• _EXERCISE DATA_:
..........

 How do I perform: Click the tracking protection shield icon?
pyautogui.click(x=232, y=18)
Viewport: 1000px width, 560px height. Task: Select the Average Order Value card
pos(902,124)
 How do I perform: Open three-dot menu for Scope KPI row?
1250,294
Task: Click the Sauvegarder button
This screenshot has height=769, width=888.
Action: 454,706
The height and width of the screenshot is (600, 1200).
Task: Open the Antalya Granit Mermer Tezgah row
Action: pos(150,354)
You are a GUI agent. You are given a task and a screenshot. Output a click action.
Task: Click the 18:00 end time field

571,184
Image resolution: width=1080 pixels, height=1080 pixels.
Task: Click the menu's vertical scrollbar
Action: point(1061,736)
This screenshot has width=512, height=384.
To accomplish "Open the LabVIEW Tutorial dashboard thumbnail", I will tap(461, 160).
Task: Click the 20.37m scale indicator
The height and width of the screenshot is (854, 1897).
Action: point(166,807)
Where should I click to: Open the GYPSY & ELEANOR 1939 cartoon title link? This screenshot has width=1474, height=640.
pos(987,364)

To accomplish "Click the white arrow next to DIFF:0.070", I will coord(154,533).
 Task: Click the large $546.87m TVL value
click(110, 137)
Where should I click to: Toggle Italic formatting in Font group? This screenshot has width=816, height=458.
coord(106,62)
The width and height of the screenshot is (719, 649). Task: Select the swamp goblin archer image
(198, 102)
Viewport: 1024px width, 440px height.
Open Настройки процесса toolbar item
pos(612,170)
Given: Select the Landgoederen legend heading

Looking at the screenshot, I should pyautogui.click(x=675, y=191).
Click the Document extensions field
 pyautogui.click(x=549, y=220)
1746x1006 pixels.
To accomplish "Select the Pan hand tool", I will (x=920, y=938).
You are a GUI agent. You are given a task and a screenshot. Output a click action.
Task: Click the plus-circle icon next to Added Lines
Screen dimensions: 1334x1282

..........

• _EXERCISE DESCRIPTION_:
Find the line with "Viewport: 1024px width, 440px height." in the listing above, then write out that line and each remaining line exactly, with no other text.

• _OUTPUT OF THE TASK_:
Viewport: 1024px width, 440px height.
Open Настройки процесса toolbar item
pos(612,170)
Given: Select the Landgoederen legend heading

Looking at the screenshot, I should pyautogui.click(x=675, y=191).
Click the Document extensions field
 pyautogui.click(x=549, y=220)
1746x1006 pixels.
To accomplish "Select the Pan hand tool", I will (x=920, y=938).
You are a GUI agent. You are given a task and a screenshot. Output a click action.
Task: Click the plus-circle icon next to Added Lines
Screen dimensions: 1334x1282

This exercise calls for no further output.